**YOUR INSTRUCTIONS:** With pictures left out, output exactly the lines from the line holding "Given: Click the Добавить button to install" through the end of the data, both included.

(Stored dataset items)
=== Section Start ===
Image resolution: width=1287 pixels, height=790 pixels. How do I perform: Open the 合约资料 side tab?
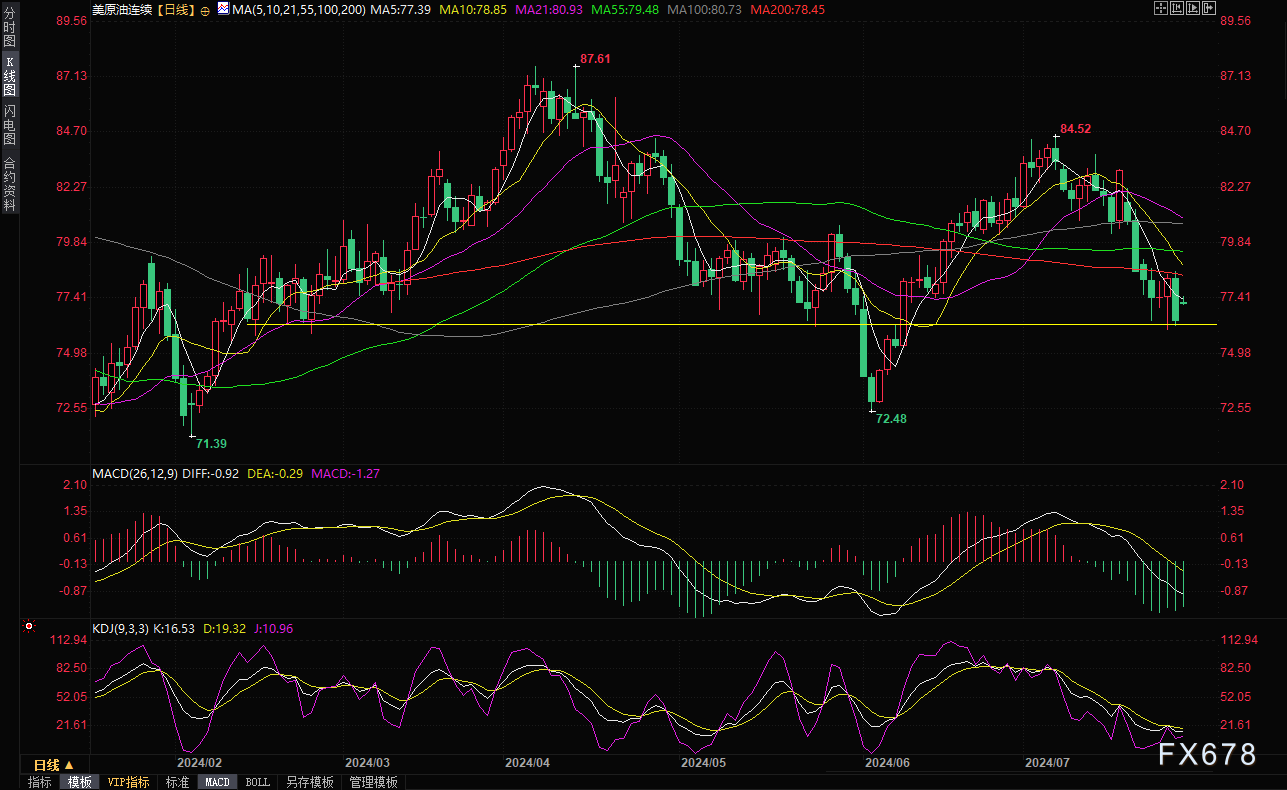point(9,183)
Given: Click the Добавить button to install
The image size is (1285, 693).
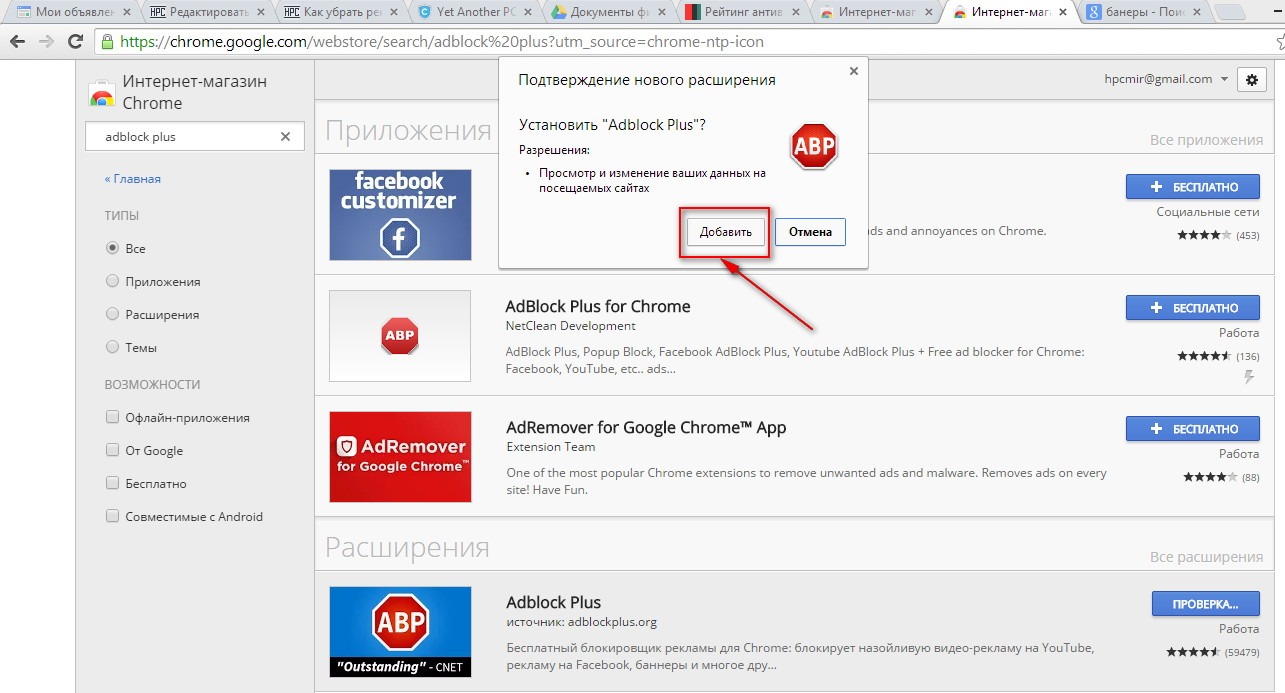Looking at the screenshot, I should pyautogui.click(x=725, y=232).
=== Section End ===
**EXERCISE SOLUTION:**
Given: Click the Добавить button to install
The image size is (1285, 693).
Looking at the screenshot, I should pyautogui.click(x=725, y=232).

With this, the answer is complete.